Машка была от природы глупой, доброй и услужливой. Она слушала наши умные речи, бегала за сигаретами и занимала последние столы в аудитории перед экзаменами. Никто не считал ее за человека. «Ну что ты как Машка?», – возмущались мы, когда какая-нибудь из нас делала глупость. Машка не обижалась.
– Надо ей мужика найти, работящего и непьющего, – говорила, раскуривая Данхилл, директор по маркетингу. В 20 лет она уже была стратегом.
После института наши пути разошлись, и встречаться мы стали реже. Тем более с Машкой, которая присутствовала на посиделках в качестве молчаливого оруженосца. Лишь иногда она произносила протяжное «а-а-ах». Мы по-прежнему удивляли и восхищали ее. Что-то, а это мы умели.
С работой Машке не везло. Первые дни она умиляла работодателя бестолковостью, потом начинала раздражать. Около года Машка бедствовала и жила в долг, но потом вдруг устроилась девкой-чернавкой к знатной француженке.
Француженка нанимала шикарные апартаменты с видом на Таврический сад. Как и все жены посланников, она вела распутную жизнь Эммануэль, но в отличие от последней, старалась не придавать ее гласности. Француженка была маленькой, востроносой, легкой и взъерошенной как воробей. Она махала руками и летала по натертым полам словно пух, подгоняемая собственным смехом. Смеялась француженка беспрестанно. Ее смешили русские слова, оканчивающиеся на мягкий знак. «Вонь», – хохотала она и повторяла: «Вонь! Тень! Постель!». Зажмурившись и тряся волосами, смеялась уже беззвучно, пока не пропадала вдали с очередным кавалером.

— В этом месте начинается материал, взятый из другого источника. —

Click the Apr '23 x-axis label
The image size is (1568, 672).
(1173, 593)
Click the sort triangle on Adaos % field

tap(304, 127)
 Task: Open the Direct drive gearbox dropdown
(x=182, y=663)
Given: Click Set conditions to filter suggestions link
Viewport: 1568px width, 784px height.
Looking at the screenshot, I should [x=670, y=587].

– Маш-ш-ша, – нараспев произнесла она имя новой служанки. – Шарман! Моя дорогая Маша… mon cher…
С тех пор она называла ее только «ма шер». А поскольку Машка ходила все время в растянутой шерстяной кофте, все стали называть ее «Мохер». С легкой руки француженки имя прилипло к ней навсегда. Мохер она и есть мохер.

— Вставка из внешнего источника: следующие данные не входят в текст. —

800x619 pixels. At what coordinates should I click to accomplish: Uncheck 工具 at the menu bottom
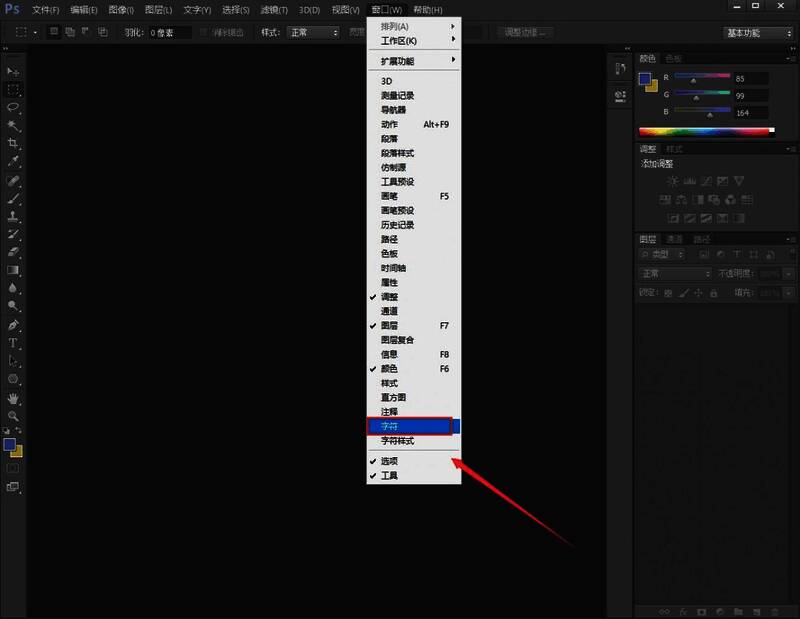[390, 475]
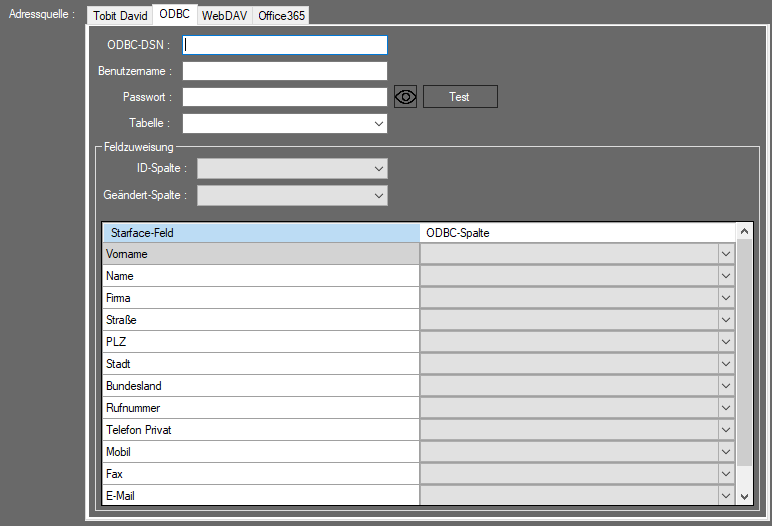The height and width of the screenshot is (526, 772).
Task: Select the ODBC tab
Action: coord(174,15)
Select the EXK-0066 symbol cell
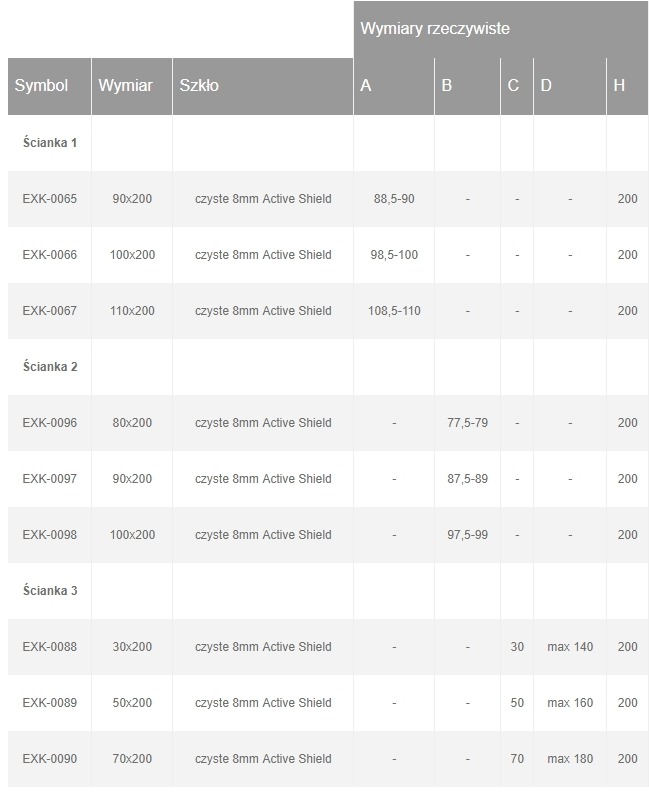 click(x=49, y=255)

Обязанности девки-чернавки известно какие. Подмести пол, вытереть пыль, пропылесосить бухарский ковер. Сбегать с поручением. Помимо Машки, в штате прислуги состояли повариха и экономка.
Повариха, молодая женщина недурной наружности, казалась совершенно помешанной на готовке. Ее можно было застать за четырехтомником «Войны и мира»: она по крупицам собирала сведения о том, что подавали в доме Ростовых, и тешила себя надеждой задать аналогичный прием. Книги с рецептами загромождали кухню. Каждое блюдо имело оригинальное название. Мохер подсмотрела: один салат назывался «По ком звонит колокол».

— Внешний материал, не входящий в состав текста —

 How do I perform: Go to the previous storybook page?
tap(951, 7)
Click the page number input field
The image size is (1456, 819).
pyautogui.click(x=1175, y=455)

Повариха считала свой талант настолько веским козырем на брачном рынке, что к мужчинам относилась безжалостно. Браковала их по малейшему поводу. Кроме того, кулинария съедала все время, не оставляя ни минуты для встреч с поклонниками.
Экономка, в амплуа женщины с трудной судьбой, на кухню заглядывала редко. Женщин она презирала. С мужчинами отношения были еще сложнее. У экономики был жених – студент, увлеченный православием, поклонник Кьеркегора и нудизма. Готовая смириться со всем, кроме последнего, она отчаянно тащила его под венец. Но в двух шагах от загса студент вырвался на свободу, заявив невесте, что нашел другую, в полной мере разделяющую его увлечение тотальным загаром, а прежнюю сожительницу просит освободить жилплощадь в двадцать четыре часа. Экономика собрала чемодан и съехала в горькую неизвестность.
В Мохер она сразу же почуяла соперницу, подозревая в ней ту самую из глуши вышедшую волчицу, готовую на все – на Кьеркегора и нудизм, лишь бы захомутать мужика. Но в этом она ошибалась.
– Я сколько раз просила не трогать альбомы по искусству! Отложите их на бюро! – восклицала экономка. Мохер выступала из коридорной тьмы и грустно кивала.
– Слушай, – звонила она мне на следующий день, прикрывая ладонью трубку, чтобы ее не услышали. – Я прибираюсь тут и не знаю, какие альбомы по искусству. Вот Камасутра – это считается искусство?